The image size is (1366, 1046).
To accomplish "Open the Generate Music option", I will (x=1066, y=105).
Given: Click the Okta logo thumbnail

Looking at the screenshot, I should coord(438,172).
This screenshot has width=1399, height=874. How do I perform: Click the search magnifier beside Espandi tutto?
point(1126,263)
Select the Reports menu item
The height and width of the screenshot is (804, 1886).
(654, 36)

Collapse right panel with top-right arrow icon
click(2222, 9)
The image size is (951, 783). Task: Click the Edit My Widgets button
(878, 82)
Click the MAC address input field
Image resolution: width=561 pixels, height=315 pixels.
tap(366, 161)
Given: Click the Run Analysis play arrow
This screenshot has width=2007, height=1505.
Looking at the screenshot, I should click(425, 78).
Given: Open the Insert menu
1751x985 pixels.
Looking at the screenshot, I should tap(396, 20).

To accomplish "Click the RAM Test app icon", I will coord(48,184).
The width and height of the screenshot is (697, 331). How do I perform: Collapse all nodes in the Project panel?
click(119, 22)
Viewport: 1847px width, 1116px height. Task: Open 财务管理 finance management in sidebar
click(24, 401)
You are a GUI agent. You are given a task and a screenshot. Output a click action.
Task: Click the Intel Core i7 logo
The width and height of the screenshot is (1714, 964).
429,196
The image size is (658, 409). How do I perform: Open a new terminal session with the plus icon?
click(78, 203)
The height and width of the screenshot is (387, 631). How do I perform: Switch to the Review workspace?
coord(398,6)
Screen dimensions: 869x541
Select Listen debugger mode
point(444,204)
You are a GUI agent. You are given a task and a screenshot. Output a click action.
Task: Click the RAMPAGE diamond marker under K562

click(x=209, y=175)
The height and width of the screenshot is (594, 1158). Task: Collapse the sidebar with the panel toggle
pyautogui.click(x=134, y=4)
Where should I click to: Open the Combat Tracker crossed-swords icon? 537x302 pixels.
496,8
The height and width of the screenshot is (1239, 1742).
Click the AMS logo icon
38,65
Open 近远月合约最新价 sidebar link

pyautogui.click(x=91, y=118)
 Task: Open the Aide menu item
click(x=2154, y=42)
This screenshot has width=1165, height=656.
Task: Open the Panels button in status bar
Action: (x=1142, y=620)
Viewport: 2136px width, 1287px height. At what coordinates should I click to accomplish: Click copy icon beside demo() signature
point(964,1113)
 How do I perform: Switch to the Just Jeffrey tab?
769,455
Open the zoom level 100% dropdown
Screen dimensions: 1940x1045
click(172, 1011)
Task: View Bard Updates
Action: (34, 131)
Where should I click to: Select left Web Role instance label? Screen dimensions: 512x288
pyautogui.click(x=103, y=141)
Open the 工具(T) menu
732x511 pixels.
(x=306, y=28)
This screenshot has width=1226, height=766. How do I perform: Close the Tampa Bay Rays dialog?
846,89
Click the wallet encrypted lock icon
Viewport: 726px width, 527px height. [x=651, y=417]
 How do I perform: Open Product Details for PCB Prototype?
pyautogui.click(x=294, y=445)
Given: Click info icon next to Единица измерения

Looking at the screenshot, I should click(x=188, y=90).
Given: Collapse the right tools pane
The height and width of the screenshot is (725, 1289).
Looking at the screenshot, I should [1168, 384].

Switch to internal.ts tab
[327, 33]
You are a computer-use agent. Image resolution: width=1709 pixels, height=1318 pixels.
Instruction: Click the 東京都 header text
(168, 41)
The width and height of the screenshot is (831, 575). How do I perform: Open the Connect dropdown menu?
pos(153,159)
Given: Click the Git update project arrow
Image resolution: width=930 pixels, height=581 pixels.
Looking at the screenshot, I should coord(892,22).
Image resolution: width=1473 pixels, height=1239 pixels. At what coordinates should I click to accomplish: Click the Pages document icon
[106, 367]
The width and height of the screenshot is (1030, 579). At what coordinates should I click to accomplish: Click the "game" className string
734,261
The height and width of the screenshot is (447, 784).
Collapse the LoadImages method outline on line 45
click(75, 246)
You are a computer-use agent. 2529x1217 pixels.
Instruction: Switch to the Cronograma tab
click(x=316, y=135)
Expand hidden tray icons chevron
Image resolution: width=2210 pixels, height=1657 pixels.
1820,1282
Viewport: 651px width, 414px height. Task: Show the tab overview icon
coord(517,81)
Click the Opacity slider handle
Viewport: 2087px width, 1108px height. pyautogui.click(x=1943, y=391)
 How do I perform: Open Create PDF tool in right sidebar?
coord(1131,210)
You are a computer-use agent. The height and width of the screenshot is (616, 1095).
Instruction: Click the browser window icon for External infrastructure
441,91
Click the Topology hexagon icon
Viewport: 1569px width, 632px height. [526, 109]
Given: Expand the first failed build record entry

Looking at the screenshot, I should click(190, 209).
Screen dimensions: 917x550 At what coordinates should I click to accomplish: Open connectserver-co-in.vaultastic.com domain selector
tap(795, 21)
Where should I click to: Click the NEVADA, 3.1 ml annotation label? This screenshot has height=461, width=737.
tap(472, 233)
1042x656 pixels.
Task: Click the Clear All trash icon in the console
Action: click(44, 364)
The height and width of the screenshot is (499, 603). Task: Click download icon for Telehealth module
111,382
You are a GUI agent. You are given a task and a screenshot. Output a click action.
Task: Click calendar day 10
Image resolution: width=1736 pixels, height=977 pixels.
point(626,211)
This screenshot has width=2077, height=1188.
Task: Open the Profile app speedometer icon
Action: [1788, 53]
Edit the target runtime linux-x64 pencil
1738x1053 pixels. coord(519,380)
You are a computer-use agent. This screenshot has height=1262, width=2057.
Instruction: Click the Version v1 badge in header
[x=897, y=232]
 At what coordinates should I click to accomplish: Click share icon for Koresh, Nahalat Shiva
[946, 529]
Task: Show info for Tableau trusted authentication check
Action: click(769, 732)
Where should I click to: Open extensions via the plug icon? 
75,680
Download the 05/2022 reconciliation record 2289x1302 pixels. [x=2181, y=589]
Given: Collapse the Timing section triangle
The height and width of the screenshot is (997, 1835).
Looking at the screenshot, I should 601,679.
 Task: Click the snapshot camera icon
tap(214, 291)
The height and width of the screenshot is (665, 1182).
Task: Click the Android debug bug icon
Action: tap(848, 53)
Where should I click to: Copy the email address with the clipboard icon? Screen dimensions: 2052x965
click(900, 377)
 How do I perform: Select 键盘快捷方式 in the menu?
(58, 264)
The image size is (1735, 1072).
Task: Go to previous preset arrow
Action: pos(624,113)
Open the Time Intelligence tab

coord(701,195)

# # # #

Task requirements: Lines containing the word "agent" must be found in the data above and copied.

Result of this exercise:
You are a GUI agent. You are given a task and a screenshot. Output a click action.
You are a GUI agent. You are given a task and a screenshot. Output a click action.
You are a computer-use agent. Image resolution: width=1709 pixels, height=1318 pixels.
You are a computer-use agent. 2529x1217 pixels.
You are a computer-use agent. The height and width of the screenshot is (616, 1095).
You are a GUI agent. You are given a task and a screenshot. Output a click action.
You are a computer-use agent. This screenshot has height=1262, width=2057.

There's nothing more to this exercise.